## [Task requirements]
Write what comes next in the piece on locum GPs and the White Paper, picking up after its final sentence.

Elsewhere in GP, Dr Richard Fieldhouse, chief executive of the National Association of Sessional GPs, argues that locum GPs' independence makes them best placed to lead commissioning consortia.
Last week, the RCGP's annual conference took place in Yorkshire, Dr Maureen Baker, the RCGP's lead on federations, points out that locums may benefit from federations by communicating with one federation rather than a large number of practices.
GP ran its first locums conference last week and impending revalidation has certainly been a major locum concern in recent months.
Dr Baker highlights that the benefits of group working include co-ordinated CPD and training.
The White Paper then is an opportunity for locums to lead and to benefit more easily from the revalidation that will be required of them.
The BMA is also making efforts to better represent locums after news broke last year that they were in talks with the Medical Practitioners' Union.

## [Records shown]
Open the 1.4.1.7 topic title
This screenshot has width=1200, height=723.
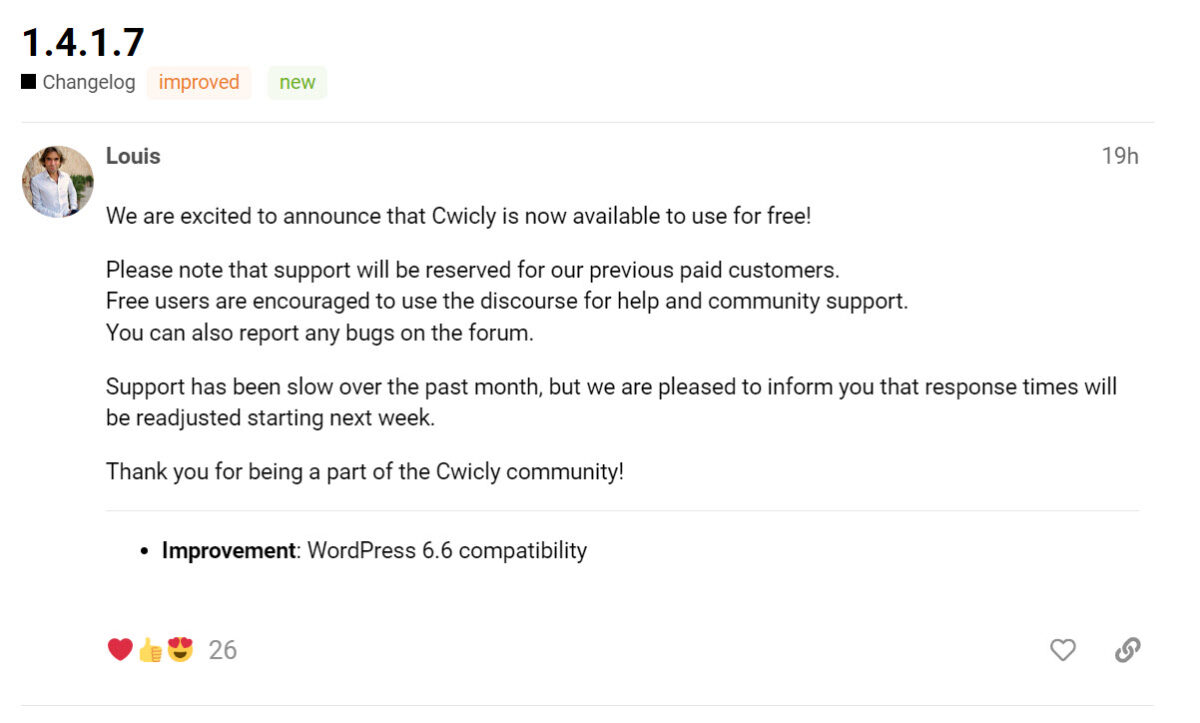pos(84,42)

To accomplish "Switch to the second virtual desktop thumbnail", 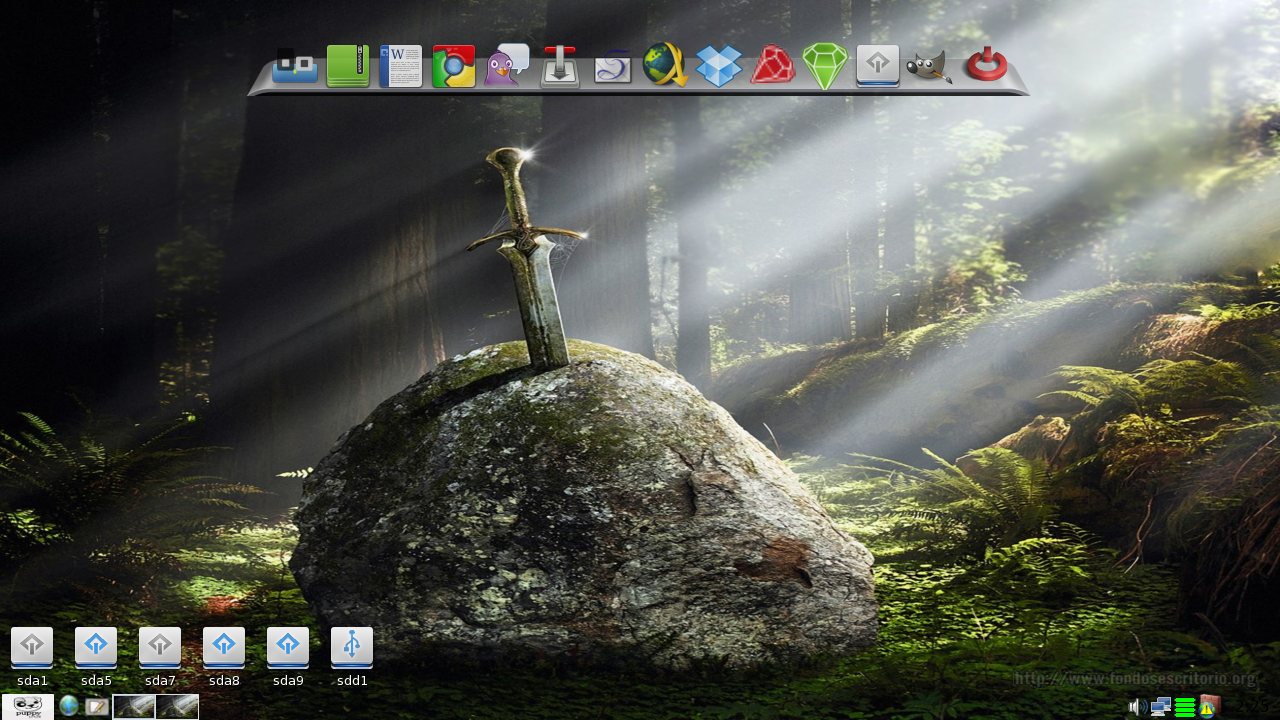I will tap(178, 706).
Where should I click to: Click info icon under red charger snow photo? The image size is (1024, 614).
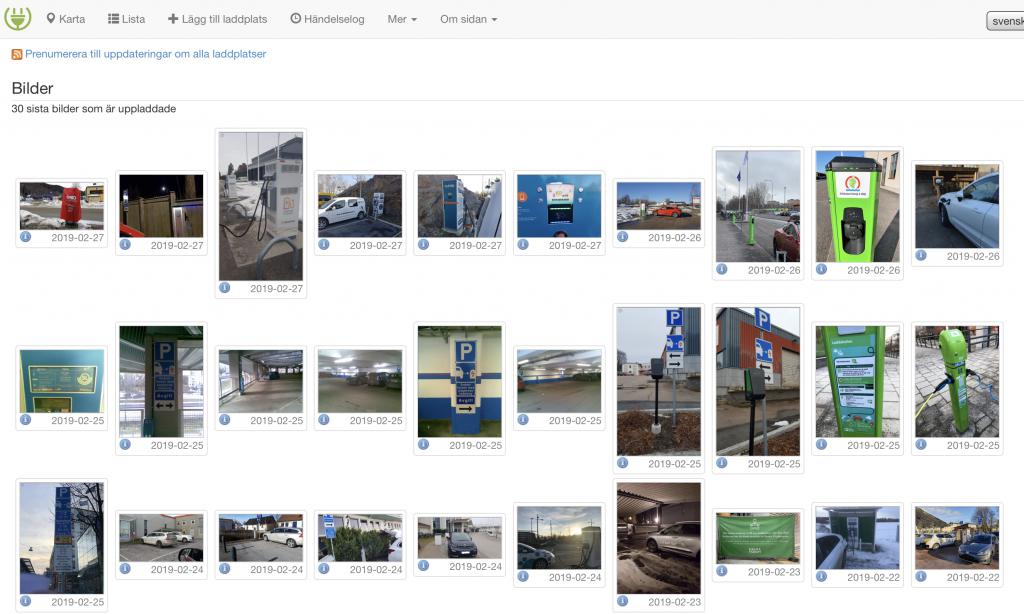[25, 237]

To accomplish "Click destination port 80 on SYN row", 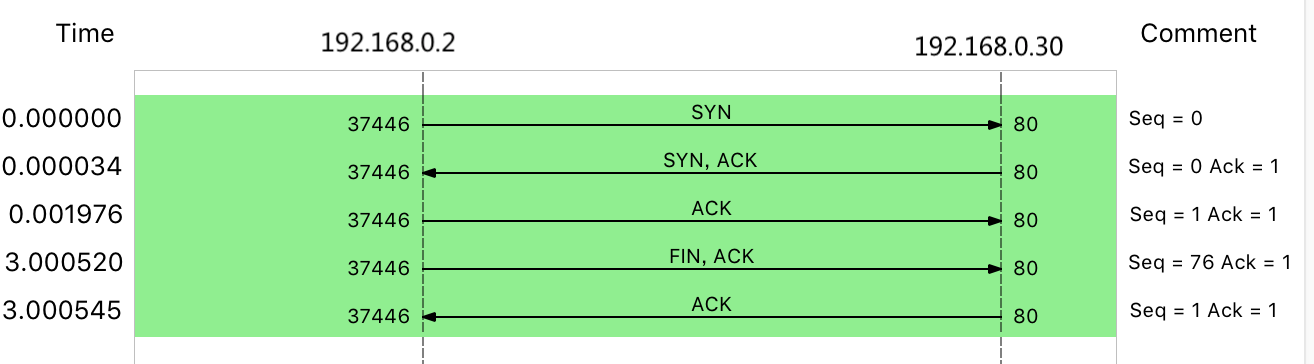I will tap(1025, 125).
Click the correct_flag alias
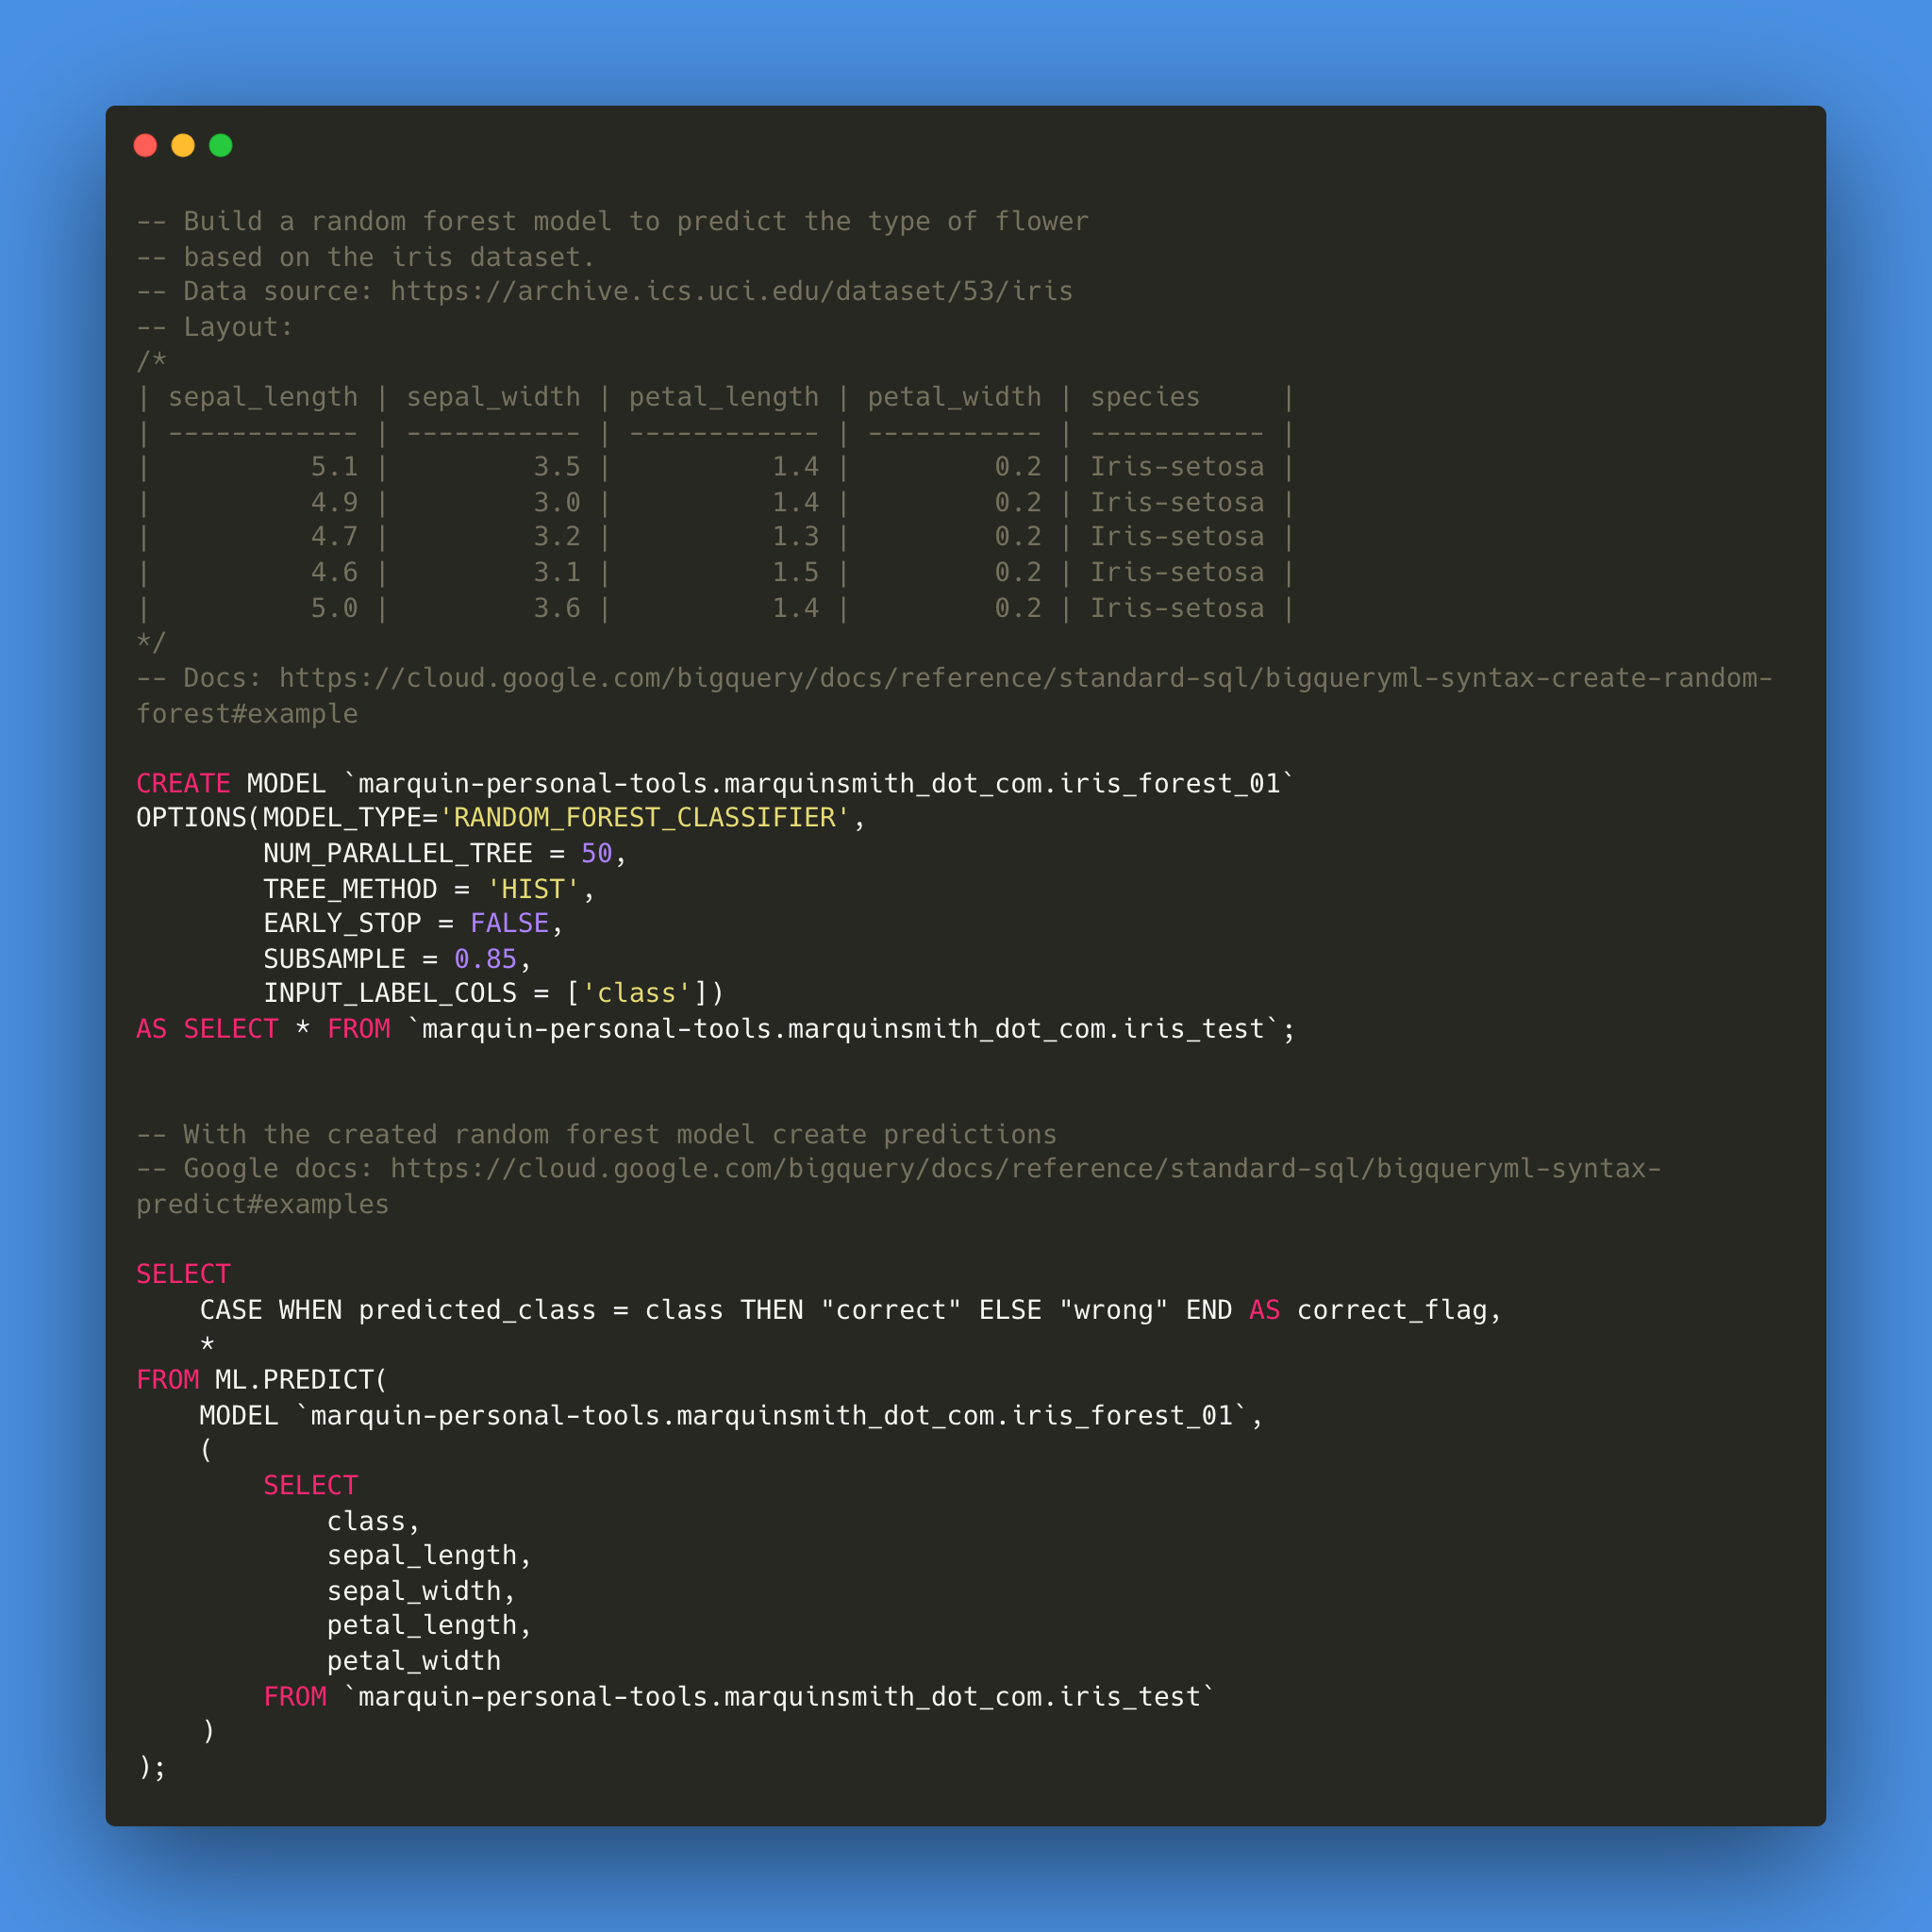 1392,1310
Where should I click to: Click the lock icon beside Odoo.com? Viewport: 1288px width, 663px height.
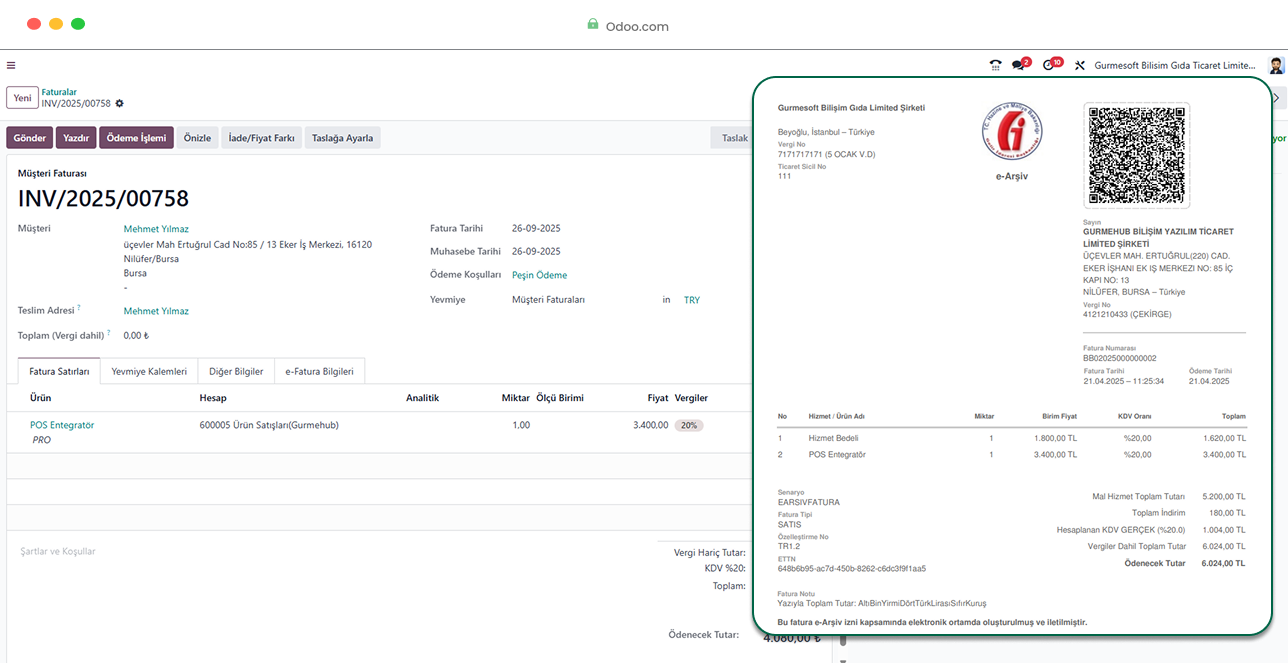[593, 25]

## [Answer box]
It's an exciting time to be a locum GP then, but Dr Fieldhouse is right to flag up an area of concern. He argues that, although many GPs working in high-profile management positions are locums, there is little evidence that PCTs are engaging young locums to join consortia.
It would seem sensible that locums should also be given the opportunity to use their consortia-wide knowledge to lead on commissioning. But how could GPs ever know that they have an appetite for such leadership without ever dipping a toe into related activity?
Step forward Dr Clare Gerada and her alternative model of general practice in south London helping to retain salaried staff and develop leadership.